Up to and including the line with "Jetzt supporten (201, 17)", copy the records below exactly from their first line.
** DATA PROVIDED follows **
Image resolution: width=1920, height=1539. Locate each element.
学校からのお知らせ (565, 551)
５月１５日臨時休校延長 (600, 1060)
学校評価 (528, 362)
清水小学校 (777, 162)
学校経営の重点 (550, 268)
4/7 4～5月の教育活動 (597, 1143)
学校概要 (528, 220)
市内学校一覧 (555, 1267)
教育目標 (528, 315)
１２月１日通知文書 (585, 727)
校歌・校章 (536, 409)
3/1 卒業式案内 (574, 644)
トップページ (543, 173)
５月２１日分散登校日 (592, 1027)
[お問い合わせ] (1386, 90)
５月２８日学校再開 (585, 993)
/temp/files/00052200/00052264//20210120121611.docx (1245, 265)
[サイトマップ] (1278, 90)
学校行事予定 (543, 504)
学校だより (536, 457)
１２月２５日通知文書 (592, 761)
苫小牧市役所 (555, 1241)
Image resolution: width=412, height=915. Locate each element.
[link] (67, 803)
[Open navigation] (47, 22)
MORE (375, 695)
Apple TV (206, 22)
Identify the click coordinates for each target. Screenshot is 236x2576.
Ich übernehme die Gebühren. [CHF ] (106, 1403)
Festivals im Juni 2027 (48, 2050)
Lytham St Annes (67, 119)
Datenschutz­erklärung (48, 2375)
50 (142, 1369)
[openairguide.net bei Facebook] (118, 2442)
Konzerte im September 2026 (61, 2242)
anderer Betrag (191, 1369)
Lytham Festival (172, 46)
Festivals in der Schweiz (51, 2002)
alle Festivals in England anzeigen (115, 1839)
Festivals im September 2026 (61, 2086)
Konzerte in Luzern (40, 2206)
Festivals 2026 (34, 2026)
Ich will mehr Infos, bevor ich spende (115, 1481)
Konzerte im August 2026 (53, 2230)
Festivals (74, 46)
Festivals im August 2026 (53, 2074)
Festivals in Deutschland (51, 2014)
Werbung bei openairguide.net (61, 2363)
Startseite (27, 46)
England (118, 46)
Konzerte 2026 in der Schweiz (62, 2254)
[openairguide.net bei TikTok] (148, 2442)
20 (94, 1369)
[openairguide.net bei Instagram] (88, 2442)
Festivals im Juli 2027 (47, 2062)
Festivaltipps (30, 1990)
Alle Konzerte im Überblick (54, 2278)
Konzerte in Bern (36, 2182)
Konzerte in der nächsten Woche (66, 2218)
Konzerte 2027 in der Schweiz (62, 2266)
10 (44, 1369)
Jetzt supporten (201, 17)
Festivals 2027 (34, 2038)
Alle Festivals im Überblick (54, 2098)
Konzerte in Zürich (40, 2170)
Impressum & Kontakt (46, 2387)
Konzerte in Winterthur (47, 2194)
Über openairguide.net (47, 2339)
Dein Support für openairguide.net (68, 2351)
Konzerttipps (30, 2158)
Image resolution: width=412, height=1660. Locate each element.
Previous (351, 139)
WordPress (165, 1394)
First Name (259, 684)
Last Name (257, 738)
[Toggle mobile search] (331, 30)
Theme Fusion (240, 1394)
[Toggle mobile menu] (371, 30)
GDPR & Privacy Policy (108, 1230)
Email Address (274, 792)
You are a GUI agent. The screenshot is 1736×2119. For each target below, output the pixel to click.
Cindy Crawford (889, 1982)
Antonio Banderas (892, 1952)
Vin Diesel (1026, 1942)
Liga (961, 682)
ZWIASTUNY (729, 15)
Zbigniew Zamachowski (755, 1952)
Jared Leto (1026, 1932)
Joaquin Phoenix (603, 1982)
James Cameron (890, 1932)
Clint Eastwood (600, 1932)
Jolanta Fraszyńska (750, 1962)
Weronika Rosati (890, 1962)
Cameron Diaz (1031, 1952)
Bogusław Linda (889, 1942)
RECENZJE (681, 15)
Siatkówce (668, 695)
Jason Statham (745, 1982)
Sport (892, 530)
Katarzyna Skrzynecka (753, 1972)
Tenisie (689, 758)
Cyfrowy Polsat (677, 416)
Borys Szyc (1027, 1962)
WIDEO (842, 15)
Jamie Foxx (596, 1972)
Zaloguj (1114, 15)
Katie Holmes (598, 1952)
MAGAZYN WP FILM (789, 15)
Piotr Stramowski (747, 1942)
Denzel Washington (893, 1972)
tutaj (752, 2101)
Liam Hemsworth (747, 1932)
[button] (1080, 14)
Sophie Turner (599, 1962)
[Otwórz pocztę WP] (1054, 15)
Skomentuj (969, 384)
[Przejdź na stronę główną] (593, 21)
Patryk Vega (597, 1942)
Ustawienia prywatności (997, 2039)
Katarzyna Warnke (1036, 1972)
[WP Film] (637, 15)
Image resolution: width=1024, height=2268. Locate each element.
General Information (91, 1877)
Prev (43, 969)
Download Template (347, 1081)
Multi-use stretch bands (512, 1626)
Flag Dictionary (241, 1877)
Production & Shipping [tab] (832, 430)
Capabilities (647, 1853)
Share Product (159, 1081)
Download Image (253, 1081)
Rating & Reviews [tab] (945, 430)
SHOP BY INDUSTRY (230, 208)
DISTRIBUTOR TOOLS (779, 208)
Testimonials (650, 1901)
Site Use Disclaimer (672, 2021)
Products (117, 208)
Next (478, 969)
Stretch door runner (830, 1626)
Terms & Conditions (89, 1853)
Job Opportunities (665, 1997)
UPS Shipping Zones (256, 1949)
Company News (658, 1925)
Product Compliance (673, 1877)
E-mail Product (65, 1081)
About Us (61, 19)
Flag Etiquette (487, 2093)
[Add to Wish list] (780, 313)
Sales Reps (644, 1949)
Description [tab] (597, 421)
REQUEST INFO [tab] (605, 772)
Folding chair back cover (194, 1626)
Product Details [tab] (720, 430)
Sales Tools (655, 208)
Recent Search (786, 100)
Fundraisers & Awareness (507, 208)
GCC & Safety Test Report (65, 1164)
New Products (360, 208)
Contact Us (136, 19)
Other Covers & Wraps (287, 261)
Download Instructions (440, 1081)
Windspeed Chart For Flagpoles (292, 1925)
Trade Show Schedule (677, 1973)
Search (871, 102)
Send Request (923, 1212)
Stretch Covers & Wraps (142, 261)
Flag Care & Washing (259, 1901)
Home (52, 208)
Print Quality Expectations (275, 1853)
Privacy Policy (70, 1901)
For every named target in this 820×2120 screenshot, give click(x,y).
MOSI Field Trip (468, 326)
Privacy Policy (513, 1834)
** End of DATA PROVIDED **
▶ [EXERCISE SOLUTION]
Image resolution: width=1920, height=1539. Locate each element.
学校からのお知らせ (565, 551)
５月１５日臨時休校延長 (600, 1060)
学校評価 (528, 362)
清水小学校 (777, 162)
学校経営の重点 (550, 268)
4/7 4～5月の教育活動 (597, 1143)
学校概要 (528, 220)
市内学校一覧 (555, 1267)
教育目標 (528, 315)
１２月１日通知文書 (585, 727)
校歌・校章 (536, 409)
3/1 卒業式案内 (574, 644)
トップページ (543, 173)
５月２１日分散登校日 (592, 1027)
[お問い合わせ] (1386, 90)
５月２８日学校再開 (585, 993)
/temp/files/00052200/00052264//20210120121611.docx (1245, 265)
[サイトマップ] (1278, 90)
学校行事予定 (543, 504)
学校だより (536, 457)
１２月２５日通知文書 (592, 761)
苫小牧市役所 (555, 1241)
Image resolution: width=412, height=915. Locate each element.
[link] (67, 803)
[Open navigation] (47, 22)
MORE (375, 695)
Apple TV (206, 22)
Identify the click coordinates for each target. Screenshot is 236x2576.
Ich übernehme die Gebühren. [CHF ] (106, 1403)
Festivals im Juni 2027 (48, 2050)
Lytham St Annes (67, 119)
Datenschutz­erklärung (48, 2375)
50 (142, 1369)
[openairguide.net bei Facebook] (118, 2442)
Konzerte im September 2026 (61, 2242)
anderer Betrag (191, 1369)
Lytham Festival (172, 46)
Festivals in der Schweiz (51, 2002)
alle Festivals in England anzeigen (115, 1839)
Festivals im September 2026 (61, 2086)
Konzerte in Luzern (40, 2206)
Festivals 2026 (34, 2026)
Ich will mehr Infos, bevor ich spende (115, 1481)
Konzerte im August 2026 (53, 2230)
Festivals (74, 46)
Festivals im August 2026 (53, 2074)
Festivals in Deutschland (51, 2014)
Werbung bei openairguide.net (61, 2363)
Startseite (27, 46)
England (118, 46)
Konzerte 2026 in der Schweiz (62, 2254)
[openairguide.net bei TikTok] (148, 2442)
20 (94, 1369)
[openairguide.net bei Instagram] (88, 2442)
Festivals im Juli 2027 (47, 2062)
Festivaltipps (30, 1990)
Alle Konzerte im Überblick (54, 2278)
Konzerte in Bern (36, 2182)
Konzerte in der nächsten Woche (66, 2218)
Konzerte 2027 in der Schweiz (62, 2266)
10 (44, 1369)
Jetzt supporten (201, 17)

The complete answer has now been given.